Figure 2. Airway smooth muscle contractile force in guinea pig tracheal rings.

Tracheal rings were contracted with 1 µM substance P and then treated with 50 µM of 16 (or the vehicle control 0.1% DMSO). The percent of remaining contractile force was measured at various time points and expressed as a percent of the initial substance P induced contractile force. N and p-values are given for each condition.

Results show that 16 reduced the contractile force of substance P in guinea pig tracheal rings over a period of one hour. The highest significance was observed after 30 minutes with a p<0.001. Thus, 16 is able to relax airway smooth muscle consistent with other analogs of XHE-III-74.[25, 26]

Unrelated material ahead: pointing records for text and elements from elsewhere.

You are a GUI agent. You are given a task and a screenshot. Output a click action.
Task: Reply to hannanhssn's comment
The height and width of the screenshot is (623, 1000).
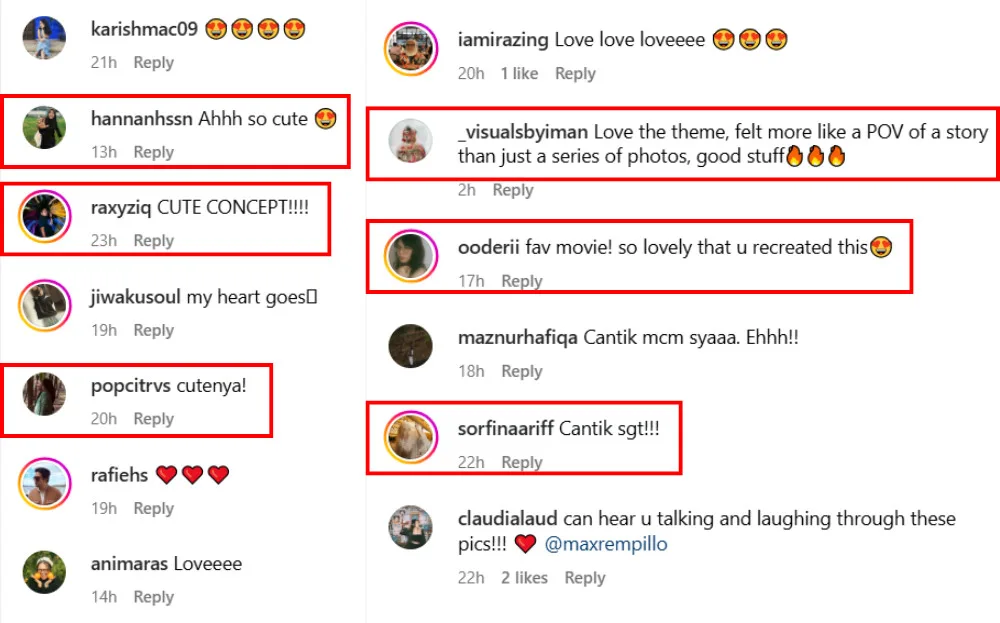[x=153, y=152]
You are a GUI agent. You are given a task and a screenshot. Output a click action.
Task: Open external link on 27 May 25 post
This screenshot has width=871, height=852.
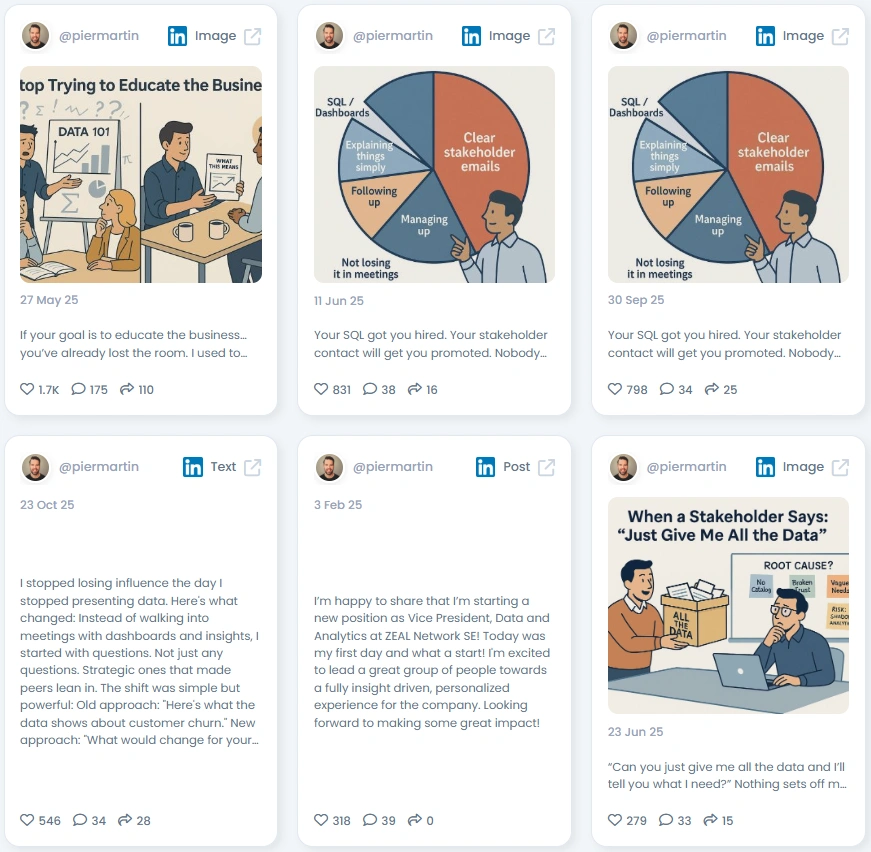click(253, 36)
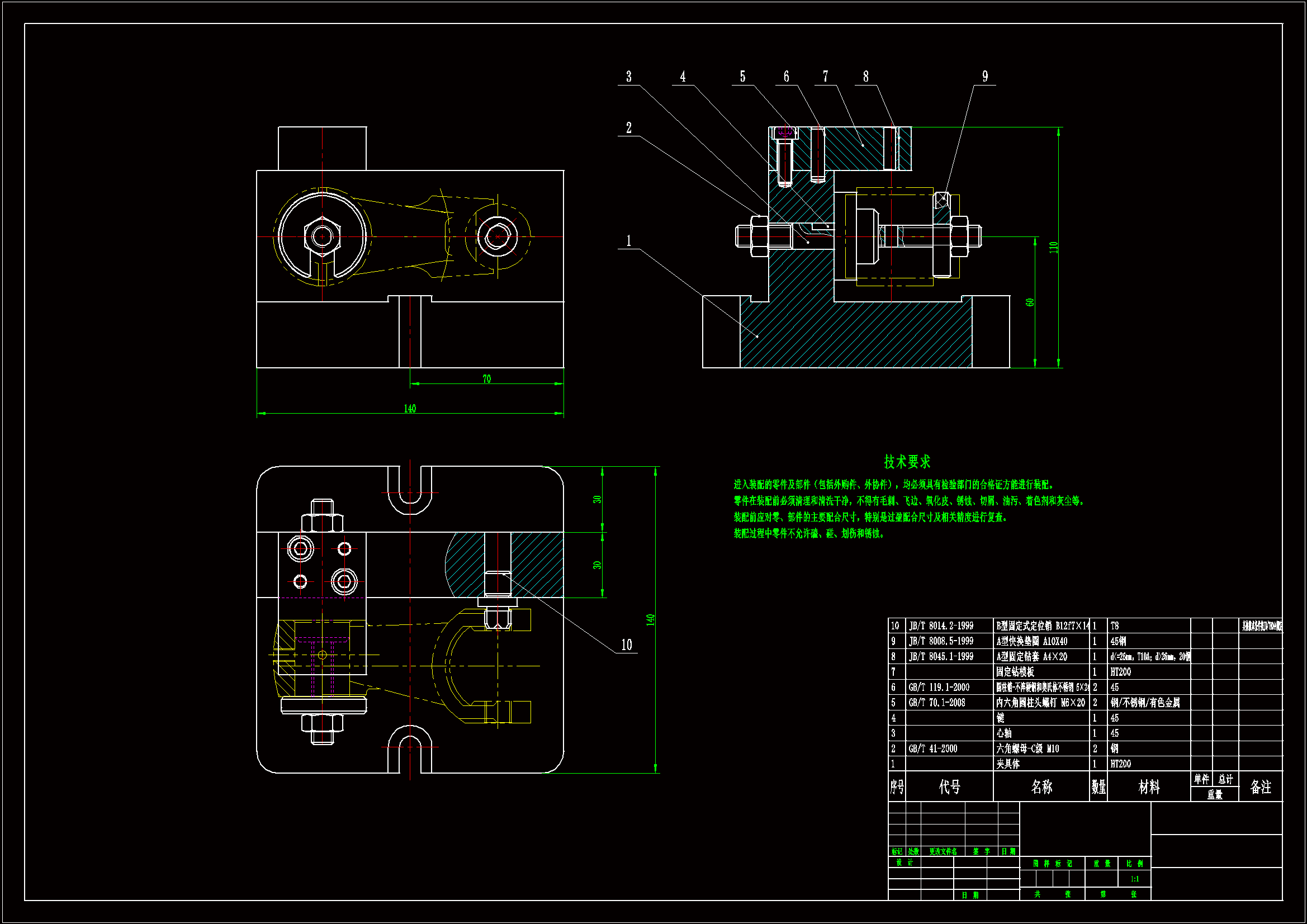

We then investigated if 16 could reduce airway hyperresponsiveness in a mouse asthma model. To establish asthma-like disease, male BALB/c mice were sensitized with three i.p. injections of ovalbumin (2 mg/kg/d emulsified in 2 mg of alum on days 0, 7 and 14, in a total volume of 100 µL), followed by intra-nasal challenge (1.6 mg/kg/d ovalbumin for 5 days on days 23–27). Control mice were sensitized with ovalbumin but challenged with saline.[26] Separate groups of ovalbumin (S/C) BALB/c mice received a single 40 mg/kg i.p. dose of 16 forty minutes before the measurement or twice daily 40 mg/kg of 16 i.p. for a duration of five days during the ovalbumin challenge period (Figure 3, A and B).

Figure 3. Effect of 16 on airway hyperresponsiveness.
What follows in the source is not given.